クララ・アグネス通じてだと、 しーのの座右の書である吉野屋信子!!!! 
 最近になって漸く復刊版の『紅雀』を読みまして、なんか「しーのはこれに涙していたのかぁ」と複雑な気分になっておりました(笑)。

『シンデレラ迷宮』
 ○ジェイン・エア
   ブロンテ姉妹の作品は氷室作品が扉を開いてくれました。恥ずかしいですが、ジェインは中学になって読みました(『嵐が丘』に至っては高校時代と言う遅さ^^;;)。
『雑居時代』
  ○女の一生
   モーパッサン版です。これは作中で一馬が「モーパッサンの方」と親父様に説明しております。
 
『ざ・ちぇんじ』
  まんま「とりかえばや物語」
  とりかえばや物語は『マリみて』中でも使われてたんですが、昇華のされ方が不満足でございました。

『なんて素敵にジャパネスク』
  ベースは恐らく、『源氏物語』じゃないかと思います(特に人妻編は^^;;。

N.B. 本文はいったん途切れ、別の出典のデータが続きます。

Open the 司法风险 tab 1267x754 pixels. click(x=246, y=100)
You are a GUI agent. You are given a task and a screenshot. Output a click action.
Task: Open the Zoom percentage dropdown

とは言え、この作品には平安朝の色んな作品が出てきますし、気づかない部分でも古典のモチーフが使われてる様な気がします『伊勢物語』とか『蜻蛉日記』とかとか)。

 こうやって書いてみると、洋の東西関係なく入ってるよな〜とか、また作品中に見事に効果的に埋め込んでるよな〜と改めて関心しました。
 氷室作品から扉を開かれたお陰で、敷居を高く感じる事無く「古典」を楽しめた事は幸せだと感じています(『源氏』は与謝野版と橋本版で何度か挑戦したものの、何れも須磨まで辿りつけてません...。読み切ったのは『あさきゆめみし』だけという情けなさです--;;;)。